Nod. My heart was thumping.

"You'd be surprised," he said, "how many kids I get coming in here thinking that having the best knife will make them the best fighter." Raspy chuckle. "I always sell to them anyway," he shrugged. "I figure I'm doing a service to the underground by letting these imbeciles exterminate each other."

"I couldn’t agree with you more. And it really is a thing of beauty - I'll take it," I said, slipping a wad of dirty money under the smudged window.

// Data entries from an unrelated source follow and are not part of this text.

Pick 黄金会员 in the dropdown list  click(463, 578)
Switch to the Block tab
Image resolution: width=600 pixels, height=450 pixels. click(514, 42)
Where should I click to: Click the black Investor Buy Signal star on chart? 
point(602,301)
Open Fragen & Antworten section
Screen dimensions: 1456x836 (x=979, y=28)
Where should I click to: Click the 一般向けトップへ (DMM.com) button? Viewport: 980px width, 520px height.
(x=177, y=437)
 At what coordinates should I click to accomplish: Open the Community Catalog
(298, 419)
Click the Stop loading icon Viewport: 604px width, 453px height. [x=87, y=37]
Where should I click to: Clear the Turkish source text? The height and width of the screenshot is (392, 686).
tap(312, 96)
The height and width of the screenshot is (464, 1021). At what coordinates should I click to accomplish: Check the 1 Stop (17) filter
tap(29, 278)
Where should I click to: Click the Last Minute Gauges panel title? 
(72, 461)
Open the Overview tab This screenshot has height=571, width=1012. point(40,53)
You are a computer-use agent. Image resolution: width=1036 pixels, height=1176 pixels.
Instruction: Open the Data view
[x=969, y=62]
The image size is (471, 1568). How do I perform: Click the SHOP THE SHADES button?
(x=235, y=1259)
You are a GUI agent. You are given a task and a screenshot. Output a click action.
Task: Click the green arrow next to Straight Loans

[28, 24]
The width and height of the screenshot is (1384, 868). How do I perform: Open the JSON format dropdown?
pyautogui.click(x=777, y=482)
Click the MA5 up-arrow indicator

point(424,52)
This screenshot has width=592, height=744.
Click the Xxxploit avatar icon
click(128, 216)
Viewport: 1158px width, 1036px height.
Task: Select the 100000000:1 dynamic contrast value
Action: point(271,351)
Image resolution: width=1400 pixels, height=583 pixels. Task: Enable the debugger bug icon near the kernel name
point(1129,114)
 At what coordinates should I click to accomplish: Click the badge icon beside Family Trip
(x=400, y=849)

The old heart beats quick now. It really pounds. Breathing heavy, I can feel the moisture collecting in my beard. Where are my boys at? Someone's got to be packing. Soon, someone will pull his nine and end this foolishness. Sweat is beginning to trickle into my eye, and I go to brush it away. Soon there-

Lightning quick movement. There's a strong grip on the sleeve of my leather jacket.

Someone shrieks. I think it's me.

I'm pulled, yanked forward. Spun around. Lost.

Suddenly I feel something in my chest that shouldn't be there. Where's the pain? A twisting inside of me. A wrenching. On the ground now, pockets being rifled.

Is this really how it happens? I slowly, feebly, reach out along the ground and my fingers are met with the thick warm of my blood. Where the hell is the pain? Slick fingers find my blade. There's a laugh as it's kicked away.



To be at the forefront of a movement only meant that I would one day be trampled on by my successors. At my heels, the pack was closing in - and I had no idea, no way of knowing. In a race of any kind, it's so tough to look behind you without losing momentum. And the others, your competitors, they have no choice but to go forward, ever forward, and to one day overtake you. This is not so much a threat as it is a warning. And not so much a warning as it is the transmission of simple information, the truth. It's just the way of things.